» Required action 1:
Write out the section of the Dutch salary tax text from "For a gross" to "the 30% facility.", word for word.
» Required action 2:
In the Dutch salary tax text, what does the calculator assume about the earner's marital status and dependents?

In the Netherlands, if your gross annual salary is €45,400, or €3,783 per month, the total amount of taxes and contributions that will be deducted from your salary is €11,641, without accounting for the 30% ruling.
This means that your net income, or salary after tax, will be €33,759 per year, €2,813 per month, or €649 per week.
For ease of use, we had to make a few assumptions for this calculator, some of which have significant tax implications. For instance, our Dutch tax calculator assumes you aren't married and have no dependents. That means you may pay less in taxes than estimated, especially once all of your credits, deductions, and allowances are taken into account.
For a gross annual income of €45,400, our Dutch tax calculator projects a tax liability of €970 per month, approximately 26% of your paycheck. The table below breaks down the taxes and contributions levied on these employment earnings, assuming you are not eligible for the 30% facility.
|General Tax Credit||-1,441||-120||-28|
|Labor Tax Credit||-3,747||-312||-72|
|Total Tax Due||11,641||970||224|
According to the most recent figures from CBS (Centraal Bureau voor de Statistiek), the average annual salary for employed and self-employed individuals in the Netherlands is €45,400 before taxes. This works out to a monthly take-home pay of €2,813, as determined by our calculator without accounting for the 30% ruling.

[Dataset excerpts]
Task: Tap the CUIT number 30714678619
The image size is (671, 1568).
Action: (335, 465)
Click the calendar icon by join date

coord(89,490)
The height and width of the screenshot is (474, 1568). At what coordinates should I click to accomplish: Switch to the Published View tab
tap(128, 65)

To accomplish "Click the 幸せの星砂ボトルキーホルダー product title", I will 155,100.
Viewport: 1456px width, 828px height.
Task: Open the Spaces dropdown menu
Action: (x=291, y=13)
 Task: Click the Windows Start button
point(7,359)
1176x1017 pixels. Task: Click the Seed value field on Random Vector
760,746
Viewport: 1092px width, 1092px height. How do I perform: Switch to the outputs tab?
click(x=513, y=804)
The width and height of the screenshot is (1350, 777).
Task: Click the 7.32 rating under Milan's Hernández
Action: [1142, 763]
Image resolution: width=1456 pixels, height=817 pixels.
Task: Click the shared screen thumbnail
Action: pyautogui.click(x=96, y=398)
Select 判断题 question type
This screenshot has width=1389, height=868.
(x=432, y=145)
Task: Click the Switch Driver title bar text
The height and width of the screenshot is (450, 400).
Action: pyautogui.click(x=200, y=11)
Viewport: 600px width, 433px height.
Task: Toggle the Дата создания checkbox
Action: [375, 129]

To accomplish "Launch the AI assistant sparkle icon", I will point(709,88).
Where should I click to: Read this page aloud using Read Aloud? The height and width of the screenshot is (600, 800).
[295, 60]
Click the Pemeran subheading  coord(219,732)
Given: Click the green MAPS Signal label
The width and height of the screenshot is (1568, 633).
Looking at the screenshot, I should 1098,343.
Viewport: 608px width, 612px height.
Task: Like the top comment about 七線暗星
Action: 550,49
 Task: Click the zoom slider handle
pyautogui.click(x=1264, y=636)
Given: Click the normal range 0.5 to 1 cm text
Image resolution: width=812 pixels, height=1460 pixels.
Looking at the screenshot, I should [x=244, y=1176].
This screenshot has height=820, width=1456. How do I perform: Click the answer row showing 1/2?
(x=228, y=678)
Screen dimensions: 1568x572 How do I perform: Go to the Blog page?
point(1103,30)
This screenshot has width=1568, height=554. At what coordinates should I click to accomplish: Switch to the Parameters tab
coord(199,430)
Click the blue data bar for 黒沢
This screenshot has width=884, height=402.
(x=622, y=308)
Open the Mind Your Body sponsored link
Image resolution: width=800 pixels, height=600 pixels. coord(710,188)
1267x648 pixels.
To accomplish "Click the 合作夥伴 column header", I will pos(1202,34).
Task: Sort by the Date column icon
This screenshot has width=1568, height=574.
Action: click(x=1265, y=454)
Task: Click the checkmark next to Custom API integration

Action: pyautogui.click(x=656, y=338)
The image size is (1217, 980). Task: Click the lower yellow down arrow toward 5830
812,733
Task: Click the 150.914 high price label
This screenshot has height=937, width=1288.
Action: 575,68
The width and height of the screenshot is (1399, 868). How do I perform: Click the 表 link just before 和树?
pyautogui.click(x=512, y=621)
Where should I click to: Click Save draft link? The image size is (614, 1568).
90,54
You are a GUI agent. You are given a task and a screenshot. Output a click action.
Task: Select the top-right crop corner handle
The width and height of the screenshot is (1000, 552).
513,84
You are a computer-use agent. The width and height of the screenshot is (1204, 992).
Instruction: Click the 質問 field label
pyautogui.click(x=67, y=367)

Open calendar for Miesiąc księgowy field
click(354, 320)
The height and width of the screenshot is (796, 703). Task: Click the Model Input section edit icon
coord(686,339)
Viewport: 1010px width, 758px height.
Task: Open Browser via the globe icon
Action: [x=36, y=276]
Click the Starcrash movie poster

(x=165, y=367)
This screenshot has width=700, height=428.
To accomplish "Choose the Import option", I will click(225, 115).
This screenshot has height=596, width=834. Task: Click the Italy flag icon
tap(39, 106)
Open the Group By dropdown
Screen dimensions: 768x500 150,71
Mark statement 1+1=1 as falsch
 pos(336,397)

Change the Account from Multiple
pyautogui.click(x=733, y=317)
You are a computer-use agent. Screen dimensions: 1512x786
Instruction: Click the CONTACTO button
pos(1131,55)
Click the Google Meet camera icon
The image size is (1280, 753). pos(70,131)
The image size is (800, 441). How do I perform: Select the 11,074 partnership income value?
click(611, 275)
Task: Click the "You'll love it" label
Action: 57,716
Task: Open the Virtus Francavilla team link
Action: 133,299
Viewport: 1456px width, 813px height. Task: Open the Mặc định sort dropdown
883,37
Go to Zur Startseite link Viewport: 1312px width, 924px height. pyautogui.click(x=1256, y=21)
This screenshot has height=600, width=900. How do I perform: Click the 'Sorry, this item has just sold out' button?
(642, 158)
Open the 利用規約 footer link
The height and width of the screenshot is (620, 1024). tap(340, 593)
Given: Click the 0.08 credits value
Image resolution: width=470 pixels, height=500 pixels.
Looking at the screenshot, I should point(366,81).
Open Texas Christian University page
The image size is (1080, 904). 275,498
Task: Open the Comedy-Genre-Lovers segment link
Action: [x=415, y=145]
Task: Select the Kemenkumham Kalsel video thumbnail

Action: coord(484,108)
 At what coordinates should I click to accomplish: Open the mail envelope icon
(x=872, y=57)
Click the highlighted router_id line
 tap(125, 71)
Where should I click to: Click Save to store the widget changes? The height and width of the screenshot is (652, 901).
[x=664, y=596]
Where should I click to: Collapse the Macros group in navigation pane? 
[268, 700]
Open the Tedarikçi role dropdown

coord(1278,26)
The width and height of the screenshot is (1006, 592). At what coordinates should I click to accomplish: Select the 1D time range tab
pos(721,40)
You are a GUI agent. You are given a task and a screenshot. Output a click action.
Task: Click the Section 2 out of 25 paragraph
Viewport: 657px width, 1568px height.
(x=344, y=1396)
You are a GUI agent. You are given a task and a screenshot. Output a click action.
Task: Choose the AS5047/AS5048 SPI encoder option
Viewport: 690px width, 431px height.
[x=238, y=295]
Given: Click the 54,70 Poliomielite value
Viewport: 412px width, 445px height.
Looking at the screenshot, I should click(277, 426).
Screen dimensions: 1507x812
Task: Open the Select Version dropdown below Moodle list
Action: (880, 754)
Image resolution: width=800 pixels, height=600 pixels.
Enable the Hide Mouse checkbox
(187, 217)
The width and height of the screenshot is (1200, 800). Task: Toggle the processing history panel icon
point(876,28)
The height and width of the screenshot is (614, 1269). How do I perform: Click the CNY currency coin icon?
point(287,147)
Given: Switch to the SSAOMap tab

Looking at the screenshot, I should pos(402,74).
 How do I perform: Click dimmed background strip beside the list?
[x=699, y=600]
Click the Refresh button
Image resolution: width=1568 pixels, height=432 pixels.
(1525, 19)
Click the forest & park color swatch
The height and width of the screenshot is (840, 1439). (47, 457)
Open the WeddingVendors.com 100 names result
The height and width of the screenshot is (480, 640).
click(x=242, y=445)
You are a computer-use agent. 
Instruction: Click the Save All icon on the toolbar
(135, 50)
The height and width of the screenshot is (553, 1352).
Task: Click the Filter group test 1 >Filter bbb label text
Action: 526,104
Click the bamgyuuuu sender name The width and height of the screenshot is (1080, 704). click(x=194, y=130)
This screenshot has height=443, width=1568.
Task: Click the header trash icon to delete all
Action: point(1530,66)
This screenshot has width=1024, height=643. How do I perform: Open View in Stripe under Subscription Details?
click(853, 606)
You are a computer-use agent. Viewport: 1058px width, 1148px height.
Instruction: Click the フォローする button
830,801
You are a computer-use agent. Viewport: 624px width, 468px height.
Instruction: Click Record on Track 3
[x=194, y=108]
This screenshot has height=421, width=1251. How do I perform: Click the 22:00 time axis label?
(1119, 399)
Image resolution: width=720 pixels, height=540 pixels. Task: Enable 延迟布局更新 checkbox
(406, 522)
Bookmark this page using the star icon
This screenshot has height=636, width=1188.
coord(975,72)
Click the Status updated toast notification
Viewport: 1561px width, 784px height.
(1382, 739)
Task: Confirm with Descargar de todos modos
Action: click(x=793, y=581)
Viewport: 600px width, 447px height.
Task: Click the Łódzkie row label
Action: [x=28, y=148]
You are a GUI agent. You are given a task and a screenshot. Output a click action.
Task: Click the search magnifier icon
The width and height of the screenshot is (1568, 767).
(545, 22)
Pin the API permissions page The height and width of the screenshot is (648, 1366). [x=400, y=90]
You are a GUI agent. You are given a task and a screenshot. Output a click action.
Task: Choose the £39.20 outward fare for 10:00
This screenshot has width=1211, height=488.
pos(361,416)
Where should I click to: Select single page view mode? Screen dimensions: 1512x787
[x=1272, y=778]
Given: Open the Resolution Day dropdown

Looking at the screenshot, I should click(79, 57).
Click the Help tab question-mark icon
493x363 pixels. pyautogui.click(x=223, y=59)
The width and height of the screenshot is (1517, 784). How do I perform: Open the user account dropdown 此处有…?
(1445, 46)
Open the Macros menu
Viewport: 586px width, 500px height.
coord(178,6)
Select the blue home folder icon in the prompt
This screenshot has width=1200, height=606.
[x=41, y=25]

» Answer box 1:
For a gross annual income of €45,400, our Dutch tax calculator projects a tax liability of €970 per month, approximately 26% of your paycheck. The table below breaks down the taxes and contributions levied on these employment earnings, assuming you are not eligible for the 30% facility.

» Answer box 2:
It assumes the earner isn't married and has no dependents.